→ Requirements: Copy the lines of the records that begin at the line containing "Given: Toggle the Solo S button" and run through the end of the records. Leave the pictures out of your answer.

→ Screen grounding examples:
#####

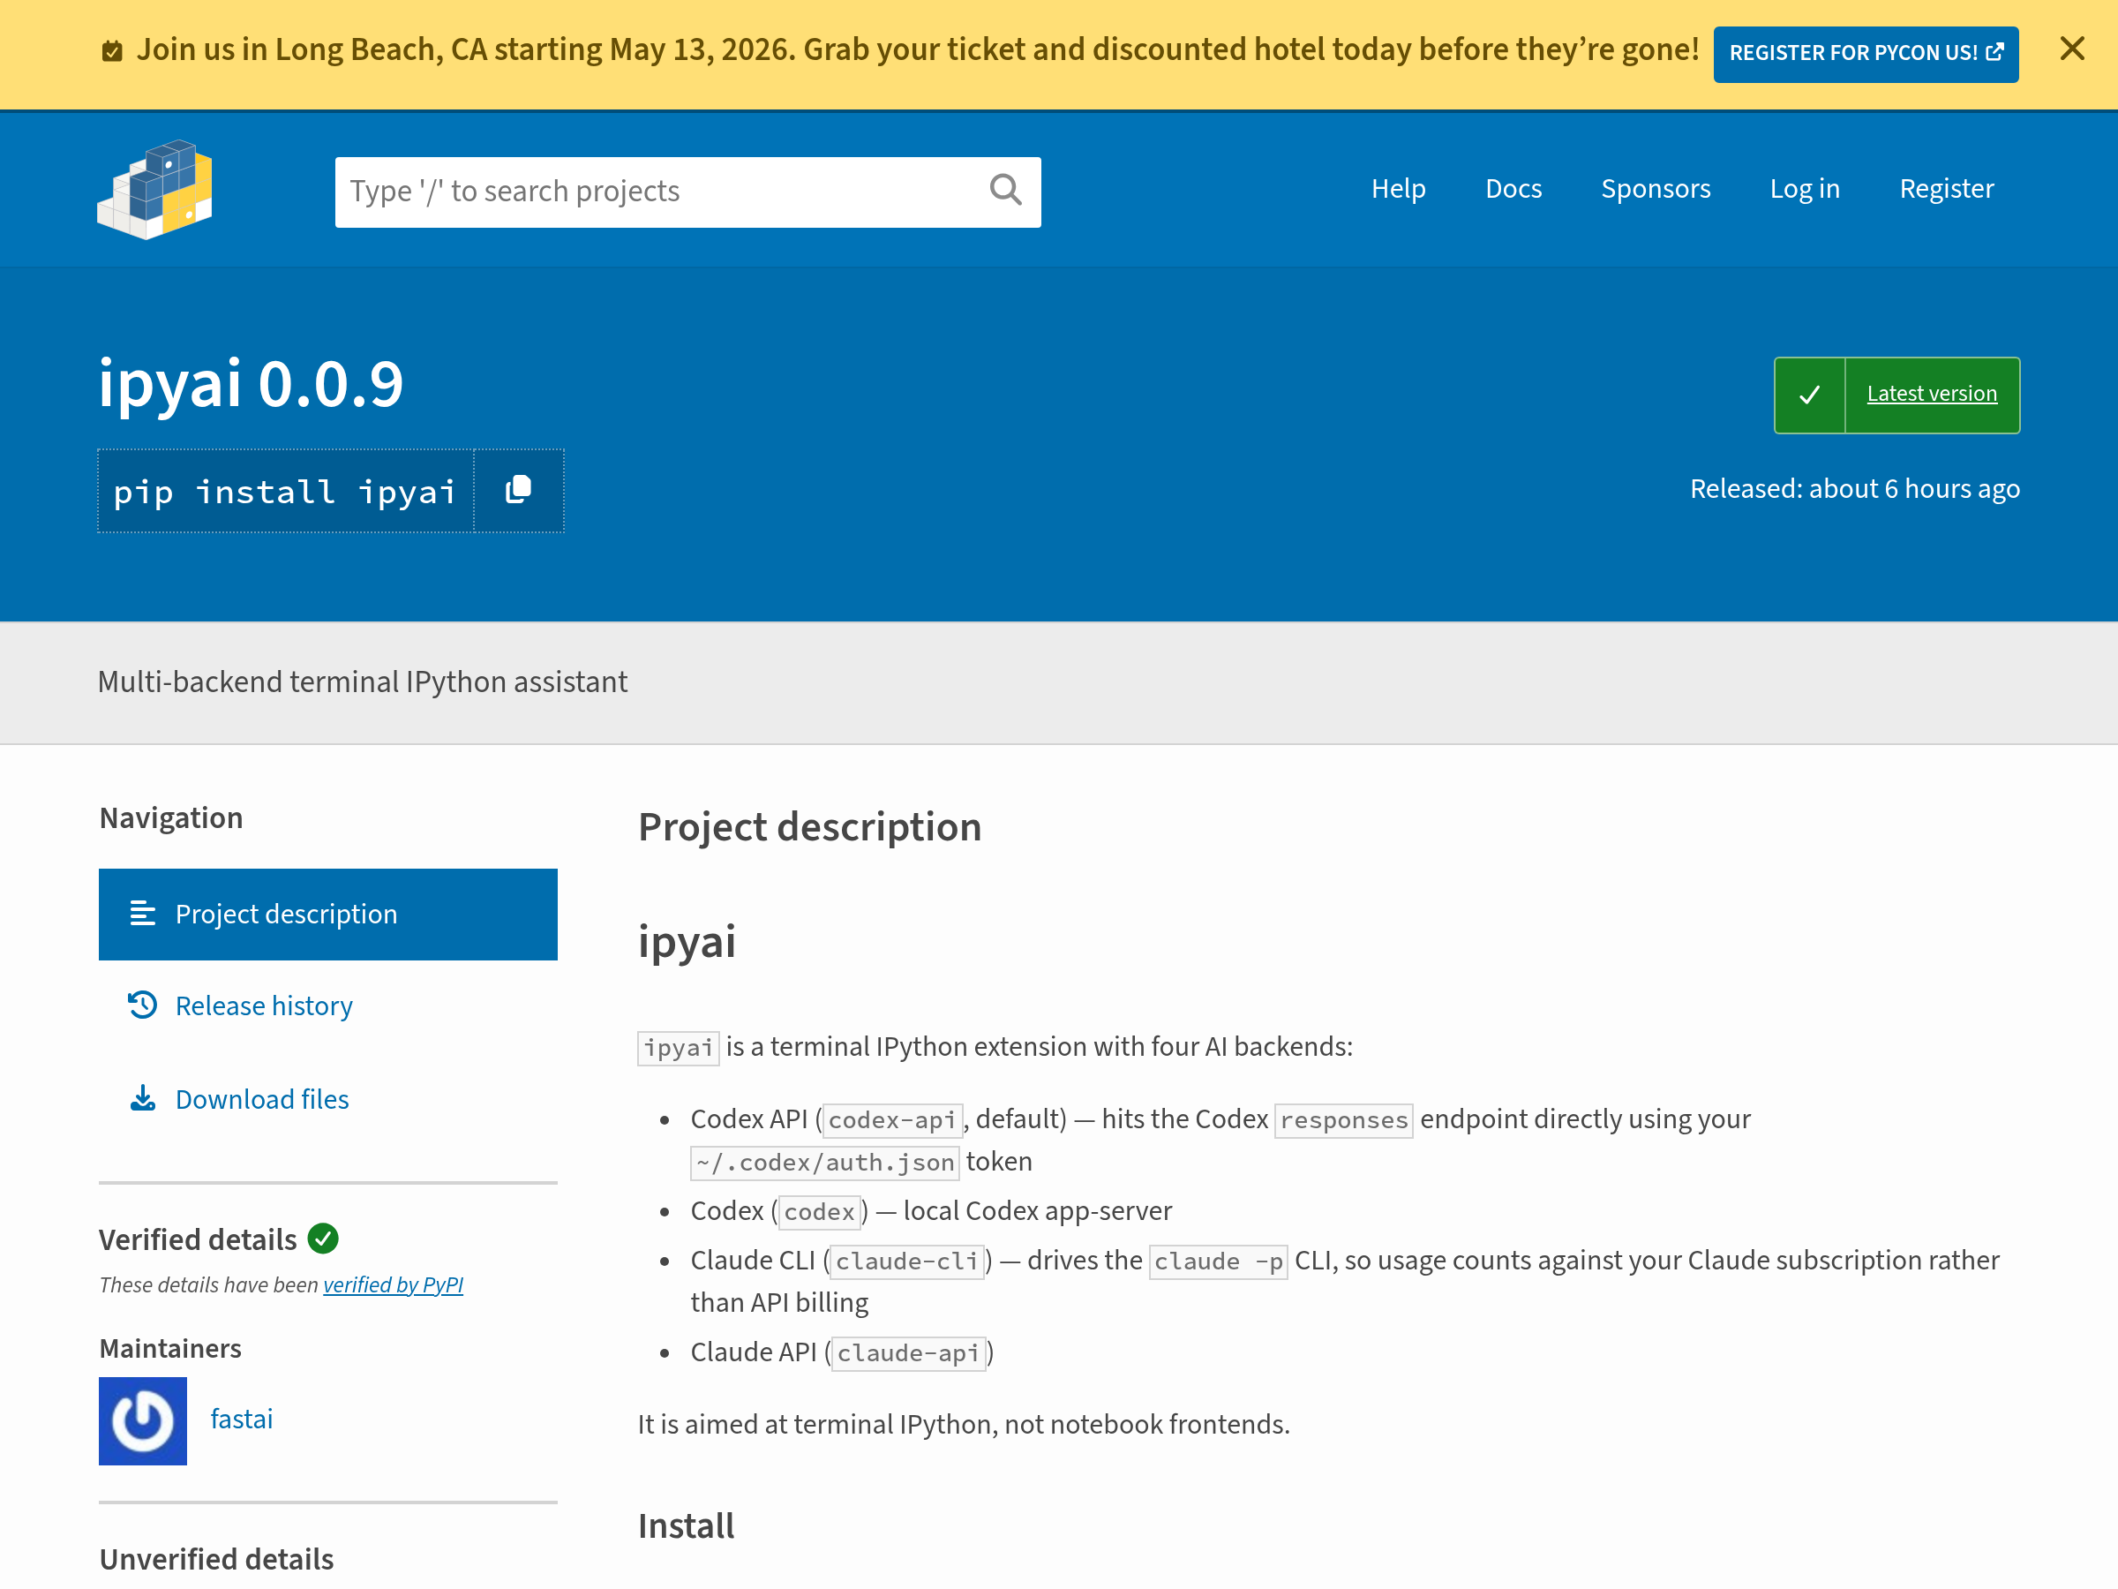This screenshot has width=2118, height=1589.
Task: Click the Release history clock icon
Action: click(x=143, y=1005)

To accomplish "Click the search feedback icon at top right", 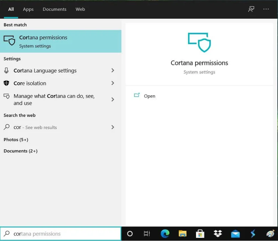I will 251,9.

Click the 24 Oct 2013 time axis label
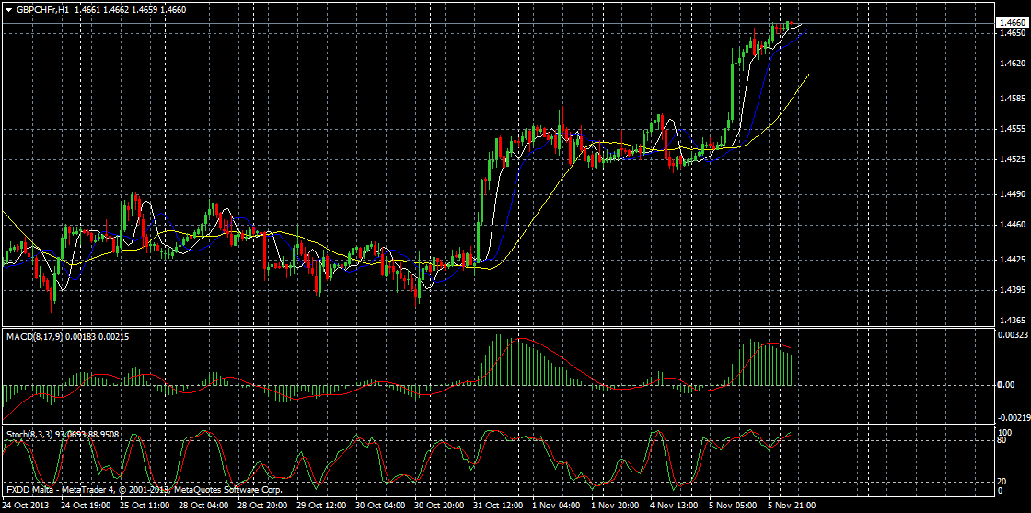pyautogui.click(x=25, y=506)
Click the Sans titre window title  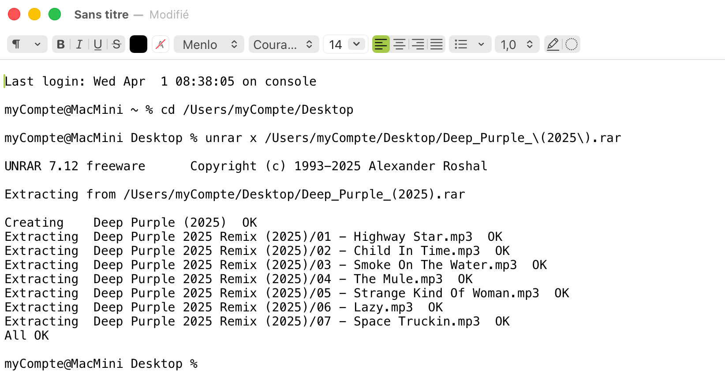pos(101,15)
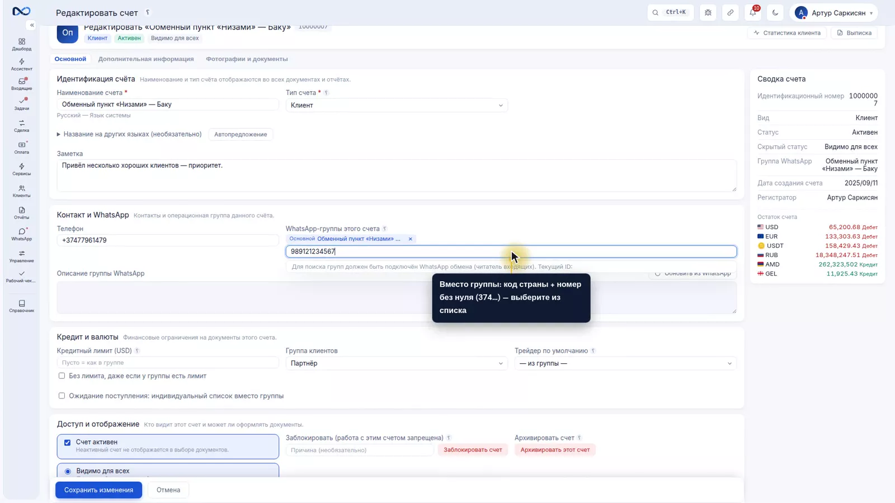The image size is (895, 503).
Task: Open the Дашборд sidebar icon
Action: pos(22,44)
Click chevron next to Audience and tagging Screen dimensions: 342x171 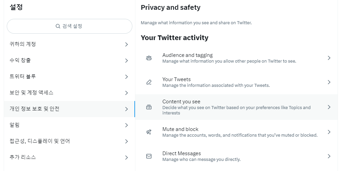click(329, 58)
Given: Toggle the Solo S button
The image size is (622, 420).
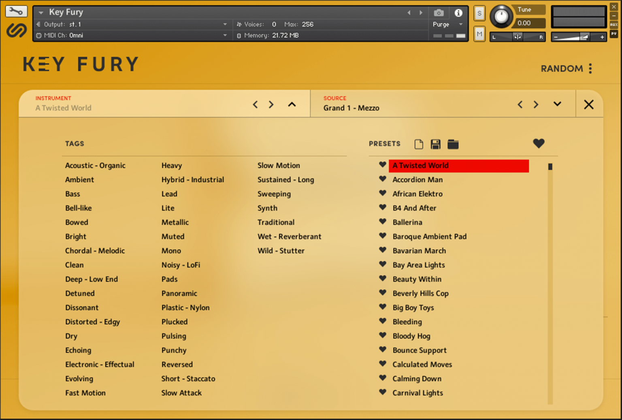Looking at the screenshot, I should point(479,13).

#####

→ Task answer:
Given: Toggle the Solo S button
The image size is (622, 420).
Looking at the screenshot, I should point(479,13).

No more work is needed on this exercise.